Excerpts from a dataset
---

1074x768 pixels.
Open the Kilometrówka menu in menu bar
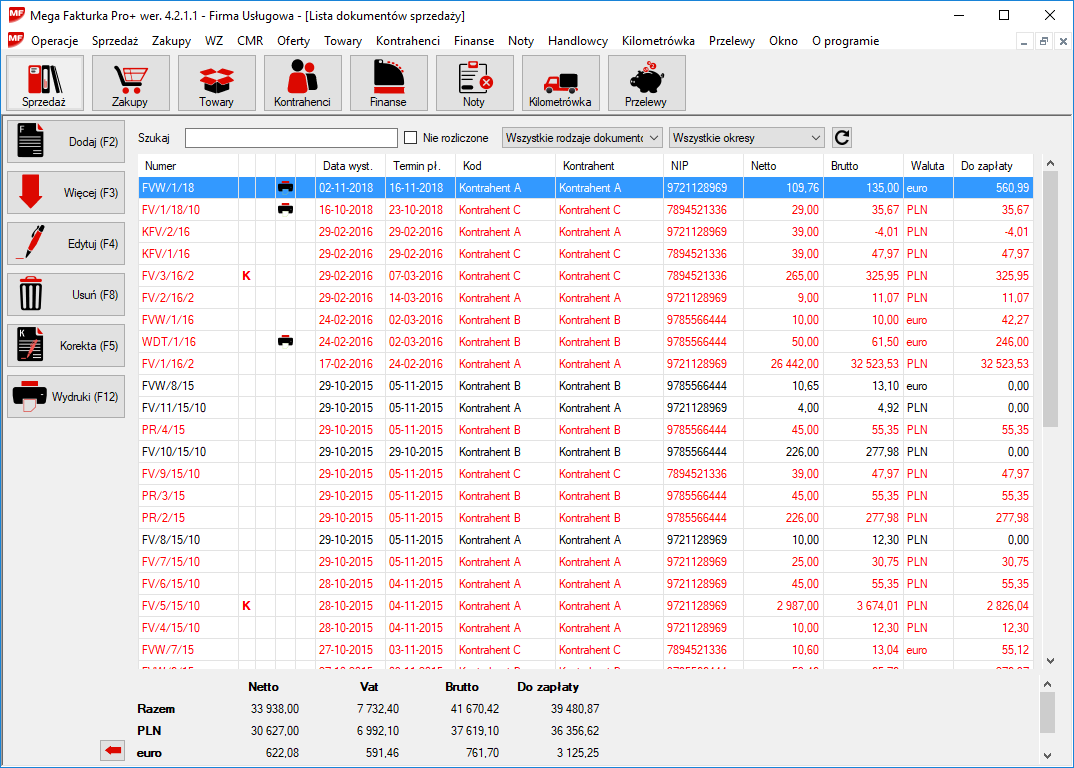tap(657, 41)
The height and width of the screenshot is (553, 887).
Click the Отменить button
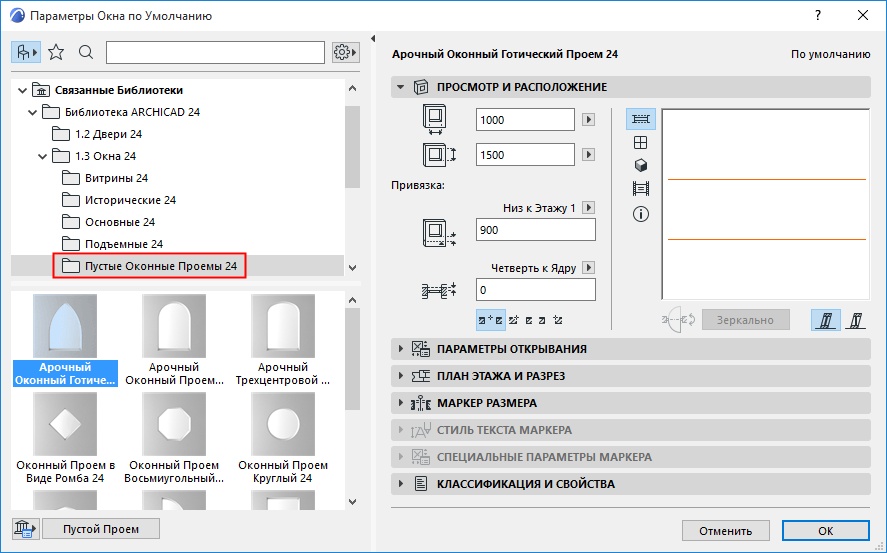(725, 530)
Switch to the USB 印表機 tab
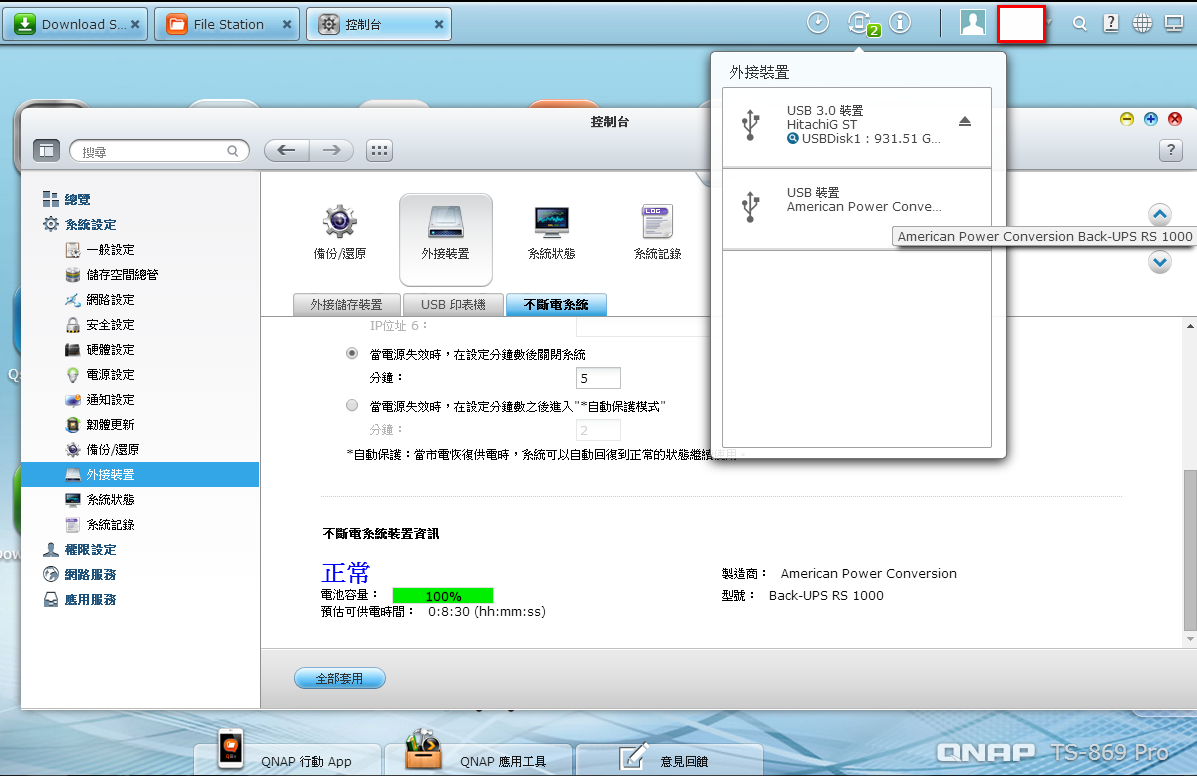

---

▶ _YOUR INSTRUCTIONS_: All records must be output exactly as they are, except for the pictures, which are left out.

▶ _YOUR SOLUTION_:
1074x768 pixels.
Open the Kilometrówka menu in menu bar
tap(657, 41)
The height and width of the screenshot is (553, 887).
Click the Отменить button
(725, 530)
Switch to the USB 印表機 tab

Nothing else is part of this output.